Intra-abdominal infections (IAIs) comprise a wide range of pathological conditions, such as appendicitis, diverticulitis, gastroduodenal perforation, cholangitis, cholecystitis, and pancreatitis. IAIs are typically subcategorized as either uncomplicated or complicated, although the distinction between them is not always clear. Generally, uncomplicated IAIs involve a single organ and treatment includes surgical resection and perioperative prophylaxis only. Complicated IAIs (CIAIs) occur when the infection extends outside the organ that is the source of the infection into the peritoneal cavity. Most CIAIs involve peritonitis or intra-abdominal abscesses.

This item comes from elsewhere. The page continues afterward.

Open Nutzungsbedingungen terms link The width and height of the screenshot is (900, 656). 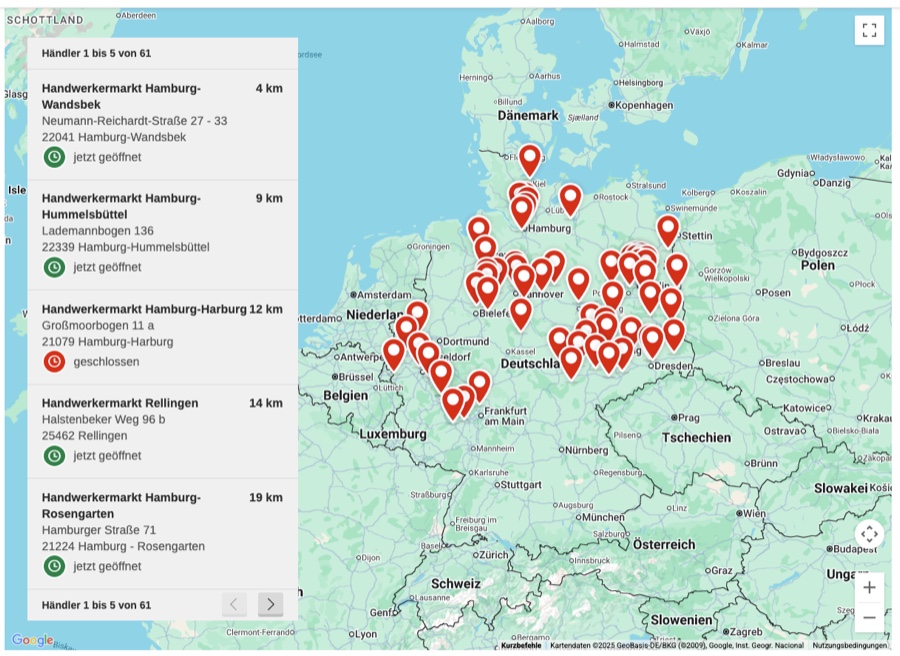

IAIs can also be classified as either community-acquired or healthcare-associated. Community-acquired IAIs develop in individuals that have not undergone recent surgical intervention or hospitalization. It is estimated that appendicitis and diverticulitis together comprise more than 80 percent of all community-acquired CIAIs. In contrast, healthcare-associated infections appear 48 hours or more after hospital admission, often during treatment for other conditions or as a post-surgical complication. Although most intra-abdominal infections are community-acquired, healthcare–associated pathogens are of increasing concern given the rising threat of resistant bacteria.
As CIAIs are often caused by resident gastrointestinal flora, their microbial etiology depends on the level of disruption of the gastrointestinal tract, where the number of microorganisms increases further down the gastrointestinal tract. Predominant pathogens include enteric gram-negative bacilli, gram-positive cocci, and anaerobic microorganisms.